Stored records
━━━━

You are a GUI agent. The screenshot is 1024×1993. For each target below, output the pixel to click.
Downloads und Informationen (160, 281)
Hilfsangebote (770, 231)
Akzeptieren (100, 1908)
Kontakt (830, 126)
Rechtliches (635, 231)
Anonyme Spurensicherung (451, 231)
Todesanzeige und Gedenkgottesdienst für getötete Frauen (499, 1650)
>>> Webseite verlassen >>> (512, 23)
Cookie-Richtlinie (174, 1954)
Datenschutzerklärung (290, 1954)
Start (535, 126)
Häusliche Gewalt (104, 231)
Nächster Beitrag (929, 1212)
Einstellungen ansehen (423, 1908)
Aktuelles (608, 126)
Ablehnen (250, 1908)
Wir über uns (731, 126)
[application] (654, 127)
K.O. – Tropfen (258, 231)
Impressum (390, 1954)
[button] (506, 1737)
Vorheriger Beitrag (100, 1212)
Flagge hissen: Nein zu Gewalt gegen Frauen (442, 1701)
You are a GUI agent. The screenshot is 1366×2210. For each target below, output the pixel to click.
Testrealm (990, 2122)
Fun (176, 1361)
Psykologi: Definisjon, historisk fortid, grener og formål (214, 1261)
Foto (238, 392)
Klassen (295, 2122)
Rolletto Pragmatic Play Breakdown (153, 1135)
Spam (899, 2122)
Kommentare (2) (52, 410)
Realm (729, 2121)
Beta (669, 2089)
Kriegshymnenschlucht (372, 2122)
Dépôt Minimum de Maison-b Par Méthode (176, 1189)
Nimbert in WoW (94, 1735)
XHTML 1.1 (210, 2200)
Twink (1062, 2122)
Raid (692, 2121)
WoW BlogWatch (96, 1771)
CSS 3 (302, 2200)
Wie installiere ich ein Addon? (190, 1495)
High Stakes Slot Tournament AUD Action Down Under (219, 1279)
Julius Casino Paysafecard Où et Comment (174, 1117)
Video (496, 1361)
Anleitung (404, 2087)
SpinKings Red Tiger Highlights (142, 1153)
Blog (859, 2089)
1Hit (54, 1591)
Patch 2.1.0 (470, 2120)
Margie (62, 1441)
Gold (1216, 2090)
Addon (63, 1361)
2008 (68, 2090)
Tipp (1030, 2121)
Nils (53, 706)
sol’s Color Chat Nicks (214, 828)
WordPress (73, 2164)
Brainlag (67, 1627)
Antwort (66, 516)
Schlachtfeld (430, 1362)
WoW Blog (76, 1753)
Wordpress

━━━━

**ASSIGNMENT**
Search the records above for the string "Beitrag". Report each line that has it.

**ANSWER FOR THIS EXERCISE**
Nächster Beitrag (929, 1212)
Vorheriger Beitrag (100, 1212)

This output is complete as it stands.